= David Ganz (art historian) =

David Ganz (born 1970) is a German art historian and academic. Since 2019, he has been Professor of Art History of the Middle Ages at the University of Zurich.

Born in Stuttgart in 1970, from 1990 to 2000 Ganz variously studied at Heidelberg, Marburg, the University of Bologna, the Art History Institute at Florence, the Bibliotecha Hertziana in Rome and the University of Hamburg, completing a PhD at the latter in 2000; he completed his habilitation at the University of Konstanz in 2006.

Ganz was a research associate at the Westphalian Wilhelms-University from 2000 to 2005, a research assistant at the Otto-Friedrich-Universität Bamberg from 2005 to 2006, and a substitute for the chair in early modern art history at the Ruhr University Bochum from 2006 to 2007. He was then a Heisenberg Fellow until 2013, when he was appointed an associate professor of art history of the Middle Ages at the University of Zurich, where he was promoted to a full professorship in 2019.

==Books==
- Barocke Bilderbauten.
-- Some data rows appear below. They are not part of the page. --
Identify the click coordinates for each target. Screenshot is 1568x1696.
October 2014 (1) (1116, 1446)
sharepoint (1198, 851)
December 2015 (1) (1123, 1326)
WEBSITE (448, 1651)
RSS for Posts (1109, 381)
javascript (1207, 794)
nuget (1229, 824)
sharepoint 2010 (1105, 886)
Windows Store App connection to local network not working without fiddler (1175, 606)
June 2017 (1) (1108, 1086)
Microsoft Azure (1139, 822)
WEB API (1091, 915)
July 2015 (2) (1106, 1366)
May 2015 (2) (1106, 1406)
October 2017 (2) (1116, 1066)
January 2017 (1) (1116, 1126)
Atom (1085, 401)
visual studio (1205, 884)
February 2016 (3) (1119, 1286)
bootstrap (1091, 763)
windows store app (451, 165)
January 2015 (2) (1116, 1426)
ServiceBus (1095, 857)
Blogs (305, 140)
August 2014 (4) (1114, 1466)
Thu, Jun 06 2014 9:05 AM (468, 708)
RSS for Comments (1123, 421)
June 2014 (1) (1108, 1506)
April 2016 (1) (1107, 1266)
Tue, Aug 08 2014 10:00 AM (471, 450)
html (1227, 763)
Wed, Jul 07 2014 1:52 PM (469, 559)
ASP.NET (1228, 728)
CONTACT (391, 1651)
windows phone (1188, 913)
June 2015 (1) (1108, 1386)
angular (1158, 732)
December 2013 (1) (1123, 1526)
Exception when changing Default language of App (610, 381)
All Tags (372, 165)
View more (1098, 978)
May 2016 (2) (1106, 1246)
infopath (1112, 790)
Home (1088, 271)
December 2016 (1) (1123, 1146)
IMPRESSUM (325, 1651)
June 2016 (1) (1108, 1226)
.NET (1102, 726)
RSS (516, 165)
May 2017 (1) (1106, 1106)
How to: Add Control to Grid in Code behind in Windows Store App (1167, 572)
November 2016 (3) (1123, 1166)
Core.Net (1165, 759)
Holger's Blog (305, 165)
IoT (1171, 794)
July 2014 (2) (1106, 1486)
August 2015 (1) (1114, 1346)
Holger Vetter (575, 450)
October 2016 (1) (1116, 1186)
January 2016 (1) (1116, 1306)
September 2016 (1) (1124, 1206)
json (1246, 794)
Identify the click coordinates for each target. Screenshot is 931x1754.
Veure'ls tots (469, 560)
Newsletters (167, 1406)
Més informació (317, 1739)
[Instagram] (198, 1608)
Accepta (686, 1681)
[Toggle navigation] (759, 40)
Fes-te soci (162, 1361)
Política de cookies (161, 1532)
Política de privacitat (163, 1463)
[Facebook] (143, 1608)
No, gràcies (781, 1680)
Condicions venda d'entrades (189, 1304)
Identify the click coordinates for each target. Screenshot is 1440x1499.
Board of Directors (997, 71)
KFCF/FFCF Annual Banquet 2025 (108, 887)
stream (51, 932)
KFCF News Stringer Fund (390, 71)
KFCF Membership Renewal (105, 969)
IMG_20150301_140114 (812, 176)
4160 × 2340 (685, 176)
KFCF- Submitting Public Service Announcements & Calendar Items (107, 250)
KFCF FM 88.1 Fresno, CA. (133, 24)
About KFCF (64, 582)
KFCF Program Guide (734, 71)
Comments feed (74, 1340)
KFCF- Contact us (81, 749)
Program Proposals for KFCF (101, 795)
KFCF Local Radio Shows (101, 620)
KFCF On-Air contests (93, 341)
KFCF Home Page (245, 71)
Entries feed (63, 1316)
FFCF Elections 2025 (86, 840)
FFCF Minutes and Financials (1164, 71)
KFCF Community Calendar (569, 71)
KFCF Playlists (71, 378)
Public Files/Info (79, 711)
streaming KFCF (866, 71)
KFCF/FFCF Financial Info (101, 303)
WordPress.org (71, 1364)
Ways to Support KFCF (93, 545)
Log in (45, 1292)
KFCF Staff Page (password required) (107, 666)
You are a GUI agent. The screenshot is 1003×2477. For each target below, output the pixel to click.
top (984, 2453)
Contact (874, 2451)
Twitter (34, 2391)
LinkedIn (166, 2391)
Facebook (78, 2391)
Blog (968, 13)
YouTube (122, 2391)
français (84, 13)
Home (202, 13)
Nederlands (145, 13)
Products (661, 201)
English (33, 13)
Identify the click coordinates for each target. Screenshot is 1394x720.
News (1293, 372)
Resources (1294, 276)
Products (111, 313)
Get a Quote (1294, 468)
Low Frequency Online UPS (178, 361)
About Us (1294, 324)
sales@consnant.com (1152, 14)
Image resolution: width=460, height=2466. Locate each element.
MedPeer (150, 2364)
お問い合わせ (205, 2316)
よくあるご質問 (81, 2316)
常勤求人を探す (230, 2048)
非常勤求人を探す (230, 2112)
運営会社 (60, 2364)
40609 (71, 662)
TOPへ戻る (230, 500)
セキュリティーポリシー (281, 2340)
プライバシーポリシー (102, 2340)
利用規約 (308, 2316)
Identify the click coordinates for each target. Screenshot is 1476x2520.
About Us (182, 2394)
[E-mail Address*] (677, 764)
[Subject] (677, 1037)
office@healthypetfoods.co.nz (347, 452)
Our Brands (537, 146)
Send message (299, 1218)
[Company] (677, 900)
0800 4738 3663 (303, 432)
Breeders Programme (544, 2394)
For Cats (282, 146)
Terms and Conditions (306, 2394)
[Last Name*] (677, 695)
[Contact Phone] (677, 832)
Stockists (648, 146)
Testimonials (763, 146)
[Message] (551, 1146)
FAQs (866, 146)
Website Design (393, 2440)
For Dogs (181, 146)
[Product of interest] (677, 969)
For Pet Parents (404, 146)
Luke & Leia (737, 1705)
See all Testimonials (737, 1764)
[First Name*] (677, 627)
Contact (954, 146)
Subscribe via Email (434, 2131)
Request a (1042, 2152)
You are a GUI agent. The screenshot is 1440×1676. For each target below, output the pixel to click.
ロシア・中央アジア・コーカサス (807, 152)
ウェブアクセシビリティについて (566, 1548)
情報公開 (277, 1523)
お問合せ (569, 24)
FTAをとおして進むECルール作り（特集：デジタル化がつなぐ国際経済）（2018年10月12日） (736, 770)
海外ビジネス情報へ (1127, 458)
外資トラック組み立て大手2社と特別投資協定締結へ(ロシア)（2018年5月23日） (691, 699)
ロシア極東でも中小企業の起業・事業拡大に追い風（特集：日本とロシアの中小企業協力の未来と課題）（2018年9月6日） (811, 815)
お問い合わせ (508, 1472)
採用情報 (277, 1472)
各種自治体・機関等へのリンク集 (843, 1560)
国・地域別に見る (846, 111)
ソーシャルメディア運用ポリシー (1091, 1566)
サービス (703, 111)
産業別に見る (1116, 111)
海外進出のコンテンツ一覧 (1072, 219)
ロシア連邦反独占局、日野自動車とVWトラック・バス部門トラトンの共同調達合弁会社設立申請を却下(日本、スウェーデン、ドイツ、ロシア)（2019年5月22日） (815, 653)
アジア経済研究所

Erzählung, Illusion und Institution in römischen Kirchen. 1580–1700, Petersberg: Michael Imhof 2003.
- Medien der Offenbarung. Visiondarstellungen im Mittelalter, Berlin: Reimer 2008.
- Buch-Gewänder. Prachteinbände im Mittelalter, Berlin: Reimer 2015.
- (with Ulrike Ganz). Visionen der Endzeit. Die Apokalypse in der mittelalterlichen Buchkunst, Darmstadt: Wissenschaftliche Buchgesellschaft 2016.
- Der Bamberger Psalter. Kommentarband zum Faksimile (mit Beiträgen von Karin Eckstein, Sybille Ruß und Bettina Wagner), Luzern: Quaternio 2019.
- Spaces of Revelation. Visions in Medieval Art, Turnhout: Brepols 2021 (Studies in the Visual Culture of the Middle Ages) [English translation of Medien der Offenbarung].